By A.J. Plunkett
The American Hospital Association (AHA) is pushing for CMS to continue some COVID-19-related 1135 waivers after the official close of the pandemic.
In a letter to CMS Administrator Chiquita Brooks-LaSure, AHA asked that flexibilities such as the use of telehealth, hospital-at-home programs, and the easing of certain licensure requirements for out-of-state providers and nurse practitioners be continued.
AHA also urged that the hospital Conditions of Participation (CoP) be permanently changed to reconsider “the use of verbal orders and certain requirements associated with discharge planning to better equip providers to assist patients. Doing so would remove unnecessary administrative burden and advance CMS’ ‘Patients Over Paperwork’ goals.”
In addition, the AHA asked CMS to:
- “Permanently scale back current regulations and reconsider the importance of the specific information that is most useful to patients when being discharged to post-acute care facilities, including nursing homes
- Continue to grant relief on timeframes related to pre- and post-admission patient assessment and evaluation criteria to ensure patients are treated in a timely manner and allow hospitals to better manage an influx of non-COVID-19 patients returning for care
- Continue to allow pathologists and other laboratory personnel to perform certain diagnostic tests and review remotely through a secure network to ensure continued patient access to the best possible care, and
- Continue to maintain flexibility in supervision requirements of diagnostic services by continuing to allow the virtual presence of a physician through audio or video real-time communications technology when the use of the technology is indicated to reduce exposure risk for the beneficiary or provider.”
The hospital advocacy group also asked CMS to keep changes that allowed expanded care delivery in rural areas. And it asked that the agency consider easing up on hospital oversight much as it has in the heart of the pandemic.
The AHA noted that “it will take time to reestablish the capability for some types of ‘normal operations.’ For example, as CMS has already indicated in several of its fiscal year proposed rules, it may be appropriate to suspend or reassess the use of some of CMS’ quality measures. Similarly, it may be necessary to delay or rethink the scope of compliance surveys to ensure hospitals and other organizations have a chance to undo structures and practices implemented during the outbreak.”
A.J. Plunkett is editor of Inside Accreditation & Quality, an HCPro publication.

(Things to do):
1) In the AHA article, who received the letter from the AHA?
2) Rewrite the part of the AHA article that opens with the words "By A.J. Plunkett" and closes with "practitioners be continued.", changing "telehealth" to "virtual care".

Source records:
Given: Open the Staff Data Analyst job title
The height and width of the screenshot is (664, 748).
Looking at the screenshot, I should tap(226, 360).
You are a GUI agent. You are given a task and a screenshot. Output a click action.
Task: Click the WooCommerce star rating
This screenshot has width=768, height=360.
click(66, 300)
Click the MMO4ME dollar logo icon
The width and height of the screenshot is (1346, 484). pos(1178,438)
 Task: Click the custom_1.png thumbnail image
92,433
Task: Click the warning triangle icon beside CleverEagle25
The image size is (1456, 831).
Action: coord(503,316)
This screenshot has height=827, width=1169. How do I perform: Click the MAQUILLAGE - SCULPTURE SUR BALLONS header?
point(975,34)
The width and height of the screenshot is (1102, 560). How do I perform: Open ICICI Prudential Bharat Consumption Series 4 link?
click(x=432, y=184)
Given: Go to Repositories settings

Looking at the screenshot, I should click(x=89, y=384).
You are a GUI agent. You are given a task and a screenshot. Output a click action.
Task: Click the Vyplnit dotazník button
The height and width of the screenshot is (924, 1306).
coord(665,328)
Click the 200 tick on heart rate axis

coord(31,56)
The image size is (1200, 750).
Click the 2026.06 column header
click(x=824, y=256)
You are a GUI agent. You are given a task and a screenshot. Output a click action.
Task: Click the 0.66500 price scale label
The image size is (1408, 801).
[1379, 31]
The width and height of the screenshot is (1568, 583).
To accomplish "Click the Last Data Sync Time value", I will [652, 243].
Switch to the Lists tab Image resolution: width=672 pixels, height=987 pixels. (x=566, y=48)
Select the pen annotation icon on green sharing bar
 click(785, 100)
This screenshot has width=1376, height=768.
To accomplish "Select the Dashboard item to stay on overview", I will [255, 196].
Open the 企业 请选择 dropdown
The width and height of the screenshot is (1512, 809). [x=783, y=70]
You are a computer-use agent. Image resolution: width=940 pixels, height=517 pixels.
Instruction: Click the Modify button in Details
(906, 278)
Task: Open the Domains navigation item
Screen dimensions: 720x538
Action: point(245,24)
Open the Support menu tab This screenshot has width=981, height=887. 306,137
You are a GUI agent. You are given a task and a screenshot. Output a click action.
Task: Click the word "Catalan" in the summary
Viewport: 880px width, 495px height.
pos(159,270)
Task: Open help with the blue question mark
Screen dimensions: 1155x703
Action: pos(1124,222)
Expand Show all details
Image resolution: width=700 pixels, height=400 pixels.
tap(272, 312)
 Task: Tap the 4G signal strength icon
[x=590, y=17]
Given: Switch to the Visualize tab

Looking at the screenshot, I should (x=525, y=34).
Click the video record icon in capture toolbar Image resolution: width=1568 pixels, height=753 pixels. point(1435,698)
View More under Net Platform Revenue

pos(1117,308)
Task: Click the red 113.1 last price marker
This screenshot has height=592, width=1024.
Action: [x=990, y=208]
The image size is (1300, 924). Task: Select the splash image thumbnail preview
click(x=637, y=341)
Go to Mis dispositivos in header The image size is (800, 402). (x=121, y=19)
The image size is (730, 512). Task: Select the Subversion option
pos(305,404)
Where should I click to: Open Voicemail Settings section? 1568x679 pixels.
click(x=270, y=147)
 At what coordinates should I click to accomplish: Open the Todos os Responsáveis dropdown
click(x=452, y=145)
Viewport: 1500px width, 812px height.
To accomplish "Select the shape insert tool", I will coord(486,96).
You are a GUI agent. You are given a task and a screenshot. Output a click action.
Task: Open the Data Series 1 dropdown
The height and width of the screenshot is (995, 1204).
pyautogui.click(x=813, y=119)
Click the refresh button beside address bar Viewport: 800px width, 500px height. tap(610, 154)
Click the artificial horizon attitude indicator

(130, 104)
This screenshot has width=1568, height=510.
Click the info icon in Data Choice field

(Answers to this exercise):
1) CMS Administrator Chiquita Brooks-LaSure.

2)
By A.J. Plunkett
The American Hospital Association (AHA) is pushing for CMS to continue some COVID-19-related 1135 waivers after the official close of the pandemic.
In a letter to CMS Administrator Chiquita Brooks-LaSure, AHA asked that flexibilities such as the use of virtual care, hospital-at-home programs, and the easing of certain licensure requirements for out-of-state providers and nurse practitioners be continued.